## [Reading text]

^^^^^^^^^^^^^^^^

Medieval Math


Imagine that you're a 15th century merchant, and you've raised your kids with aspirations of following your career in commerce.  You want to make sure that they know enough math, and your merchant buddies recommend a good German university where your children will be taught addition and subtraction.

"But," you ask, "what about multiplication and division?"

Your merchant friends all guffaw heartily, slapping their thighs at your audacity, and tell you that you'll have to send your children to study in Italy.  In a wave of radical Medieval counter-culturalism, Italy was the only country in Europe at the time beginning to establish "reckoning schools," places that taught such advanced arithmetical operations with the aid of a newfangled Indo-Arabic numeral system.

Throughout the 13th and 14th centuries, the use of these "infidel" symbols was prohibited (as written in a Florentine edict in the 1200s).  In 1348, the ecclesiastical authorities of the University of Padua forbade the use of what they called "ciphers" in books and price lists, specifying that they must be written in "plain letters" -- meaning Roman numerals.*

What we now call Arabic numerals were contraband, with zero considered particularly profane: a symbol for that Hindu concept of Nothingness.

^^^^^^^^^^^^^^^^

## [Dataset content]
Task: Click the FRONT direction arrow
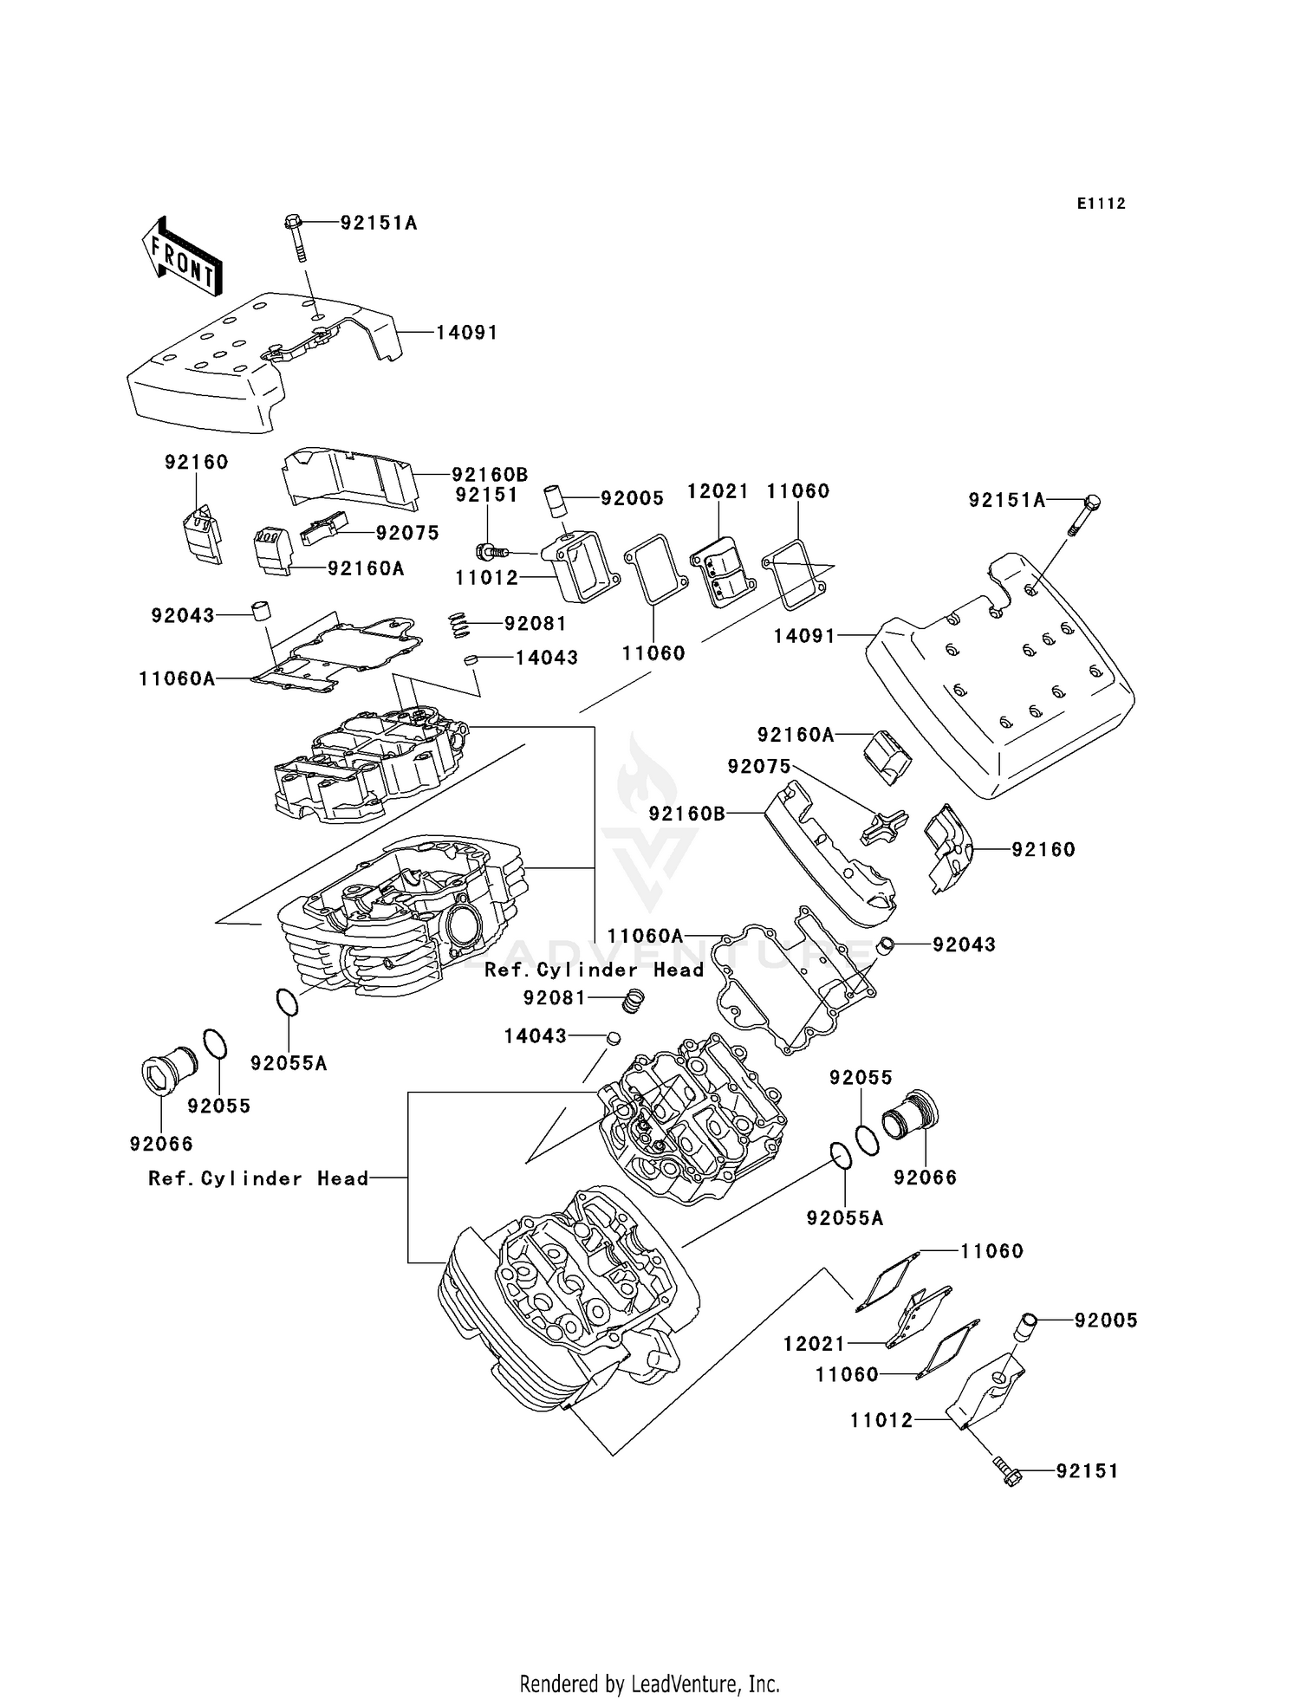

^^^^^^^^^^^^^^^^

Resume the piece on medieval math right after its final sentence and carry it forward in the same voice.

## [The reply]
Many Medieval merchants would keep contraband books of Arabic numerals, teaching the knowledge in secret, and signifying their confidential abilities with the mark of a simple "0", that unholiest of symbols.  It was the slow influx of this illicit knowledge that eventually led to a better arithmetical system as we know it today.


A painting by Masaccio, depicting an average 15th-century Physics PhD student at a social gathering.


But now let us imagine that you're an out-of-work mathematician living during this period.  How do you support yourself with few skills aside from your knowledge of arithmetic?  Why, you could travel from town to town, put out a hat, and do math tricks on the street for money.  Multiplying 27x14 in your head was considered just as entertaining as sword swallowing or juggling, and of course, fewer people could do it.**



(This post taken from the wonderful books, Lost Discoveries by Dick Teresi, and Ancient Inventions by Peter James and Nick Thorpe.)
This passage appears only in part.